In relation to the Cheltenham Park racecourse DPA, there were 793 submissions from the general public, there were 37 oral submissions delivered over two nights, and at least 170 people attended the first of the public hearings. Having now obtained a copy of DPAC's advice, it is clear to me that the DPAC did support that rezoning, and in fact I am prepared to say that I am not aware of any situation where the DPAC has ever rejected a ministerial DPA. I am not saying it has never happened, but I am not aware of it. The chair of the DPAC was asked at Mount Barker whether he was aware. He indicated that, maybe, in the dim and distant past it might have happened, but he could not identify it—and would not—because the DPAC has taken the approach for the last 16 years that its advice is secret.

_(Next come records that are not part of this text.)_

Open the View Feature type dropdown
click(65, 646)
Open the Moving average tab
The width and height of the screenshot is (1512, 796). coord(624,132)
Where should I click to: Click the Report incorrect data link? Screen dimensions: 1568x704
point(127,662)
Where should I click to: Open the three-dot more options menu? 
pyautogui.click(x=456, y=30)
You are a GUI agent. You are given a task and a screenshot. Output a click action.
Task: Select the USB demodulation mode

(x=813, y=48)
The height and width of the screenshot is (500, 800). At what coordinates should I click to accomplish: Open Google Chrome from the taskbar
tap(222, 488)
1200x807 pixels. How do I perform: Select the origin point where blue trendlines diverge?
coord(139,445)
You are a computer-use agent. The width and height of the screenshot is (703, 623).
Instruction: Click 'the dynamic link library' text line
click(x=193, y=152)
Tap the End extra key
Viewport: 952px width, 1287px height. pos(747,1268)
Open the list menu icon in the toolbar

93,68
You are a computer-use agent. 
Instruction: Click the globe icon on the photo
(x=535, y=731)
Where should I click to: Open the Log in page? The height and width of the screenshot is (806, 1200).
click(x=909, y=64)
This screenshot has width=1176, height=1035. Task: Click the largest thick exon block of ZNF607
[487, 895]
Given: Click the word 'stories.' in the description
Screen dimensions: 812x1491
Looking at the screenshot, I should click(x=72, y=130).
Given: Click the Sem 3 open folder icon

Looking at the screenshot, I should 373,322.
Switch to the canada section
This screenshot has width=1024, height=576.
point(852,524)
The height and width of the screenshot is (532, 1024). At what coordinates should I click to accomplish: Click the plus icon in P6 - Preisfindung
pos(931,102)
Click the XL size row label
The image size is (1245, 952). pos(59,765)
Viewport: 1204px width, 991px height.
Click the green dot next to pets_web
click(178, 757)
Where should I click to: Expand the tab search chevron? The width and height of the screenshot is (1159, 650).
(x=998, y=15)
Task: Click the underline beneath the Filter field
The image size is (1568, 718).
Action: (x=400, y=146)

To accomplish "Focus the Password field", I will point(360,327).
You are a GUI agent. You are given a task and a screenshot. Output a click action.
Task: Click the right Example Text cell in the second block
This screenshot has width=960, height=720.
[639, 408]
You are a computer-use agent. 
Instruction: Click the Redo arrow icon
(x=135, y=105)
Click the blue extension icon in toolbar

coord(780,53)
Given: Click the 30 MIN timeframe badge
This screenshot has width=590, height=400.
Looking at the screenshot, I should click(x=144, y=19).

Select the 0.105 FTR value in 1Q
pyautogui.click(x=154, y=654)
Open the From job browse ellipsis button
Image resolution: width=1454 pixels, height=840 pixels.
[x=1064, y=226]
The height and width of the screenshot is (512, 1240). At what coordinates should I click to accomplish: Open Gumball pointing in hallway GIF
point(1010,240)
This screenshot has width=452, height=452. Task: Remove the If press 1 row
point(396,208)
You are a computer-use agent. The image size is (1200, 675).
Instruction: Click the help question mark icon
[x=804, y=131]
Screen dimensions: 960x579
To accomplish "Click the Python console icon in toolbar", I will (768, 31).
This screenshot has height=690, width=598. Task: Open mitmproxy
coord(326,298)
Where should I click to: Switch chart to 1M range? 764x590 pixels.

I should say that even if the Development Policy Advisory Committee were to advise against a particular DPA there is nothing to stop the minister going ahead anyway and approving it, because at present the buck does ultimately stop with the minister, and he is under no obligation to accept any advice he has been given, whether from his department, DPAC or anyone else. What the community is demanding, and what this bill provides, is that decisions be more transparent and not be made behind closed doors with secret reports. So, this bill obliges the minister to release the report, the advice, within two days of receiving it.

Finally, I want to acknowledge the support received so far from Isobel Redmond, the Leader of the Opposition in another place, who was reported in the Mount Barker Courier of last week. I will read a couple of sentences from the article, headed 'Libs would back report's release', as follows:

The leader of the state opposition would back legislative changes to force the independent body investigating a growth plan for Mount Barker and Nairne to release its final report and recommendations. Isobel Redmond, whose seat of Heysen adjoins the Mount Barker region, said she would 'absolutely support changes to the system' that currently keeps the Development Policy Advisory Committee's (DPAC) advice under wraps.

The article further quotes her as saying:

It just beggars belief that they (the government) say 'we are not going to make this public'.

She is further quoted as saying:

My own personal view is the more open the process, the better.

I agree wholeheartedly with Isobel Redmond. To be completely transparent—because that is what I am calling on the government to do—I note that the article also says:

Ms Redmond has stopped short of committing to supporting Greens MLC Mark Parnell's planned bill to change the Development Act to force the report's release. 'It's a matter for the party room and it hasn't been considered yet in the party room', she told The Courier.

Well, she has not because I have only just introduced the bill today; however, it seems that what I propose is exactly what the Leader of the Opposition says in The Courier that she supports.

So I urge opposition members to listen to their leader and look on this bill favourably. I also call on crossbench members to support it. It has been the focus of just about every submission in the 15 hours that we have heard at Mount Barker, the five hours we heard over Cheltenham Park, and the five hours we heard at Gawler East. The community wants these reports made public. I also urge members of the government to support this bill. Here is a chance to replace a tradition of secrecy with a practice of openness. I commend the bill to the council.

Debate adjourned on motion of Hon. B.V. Finnigan.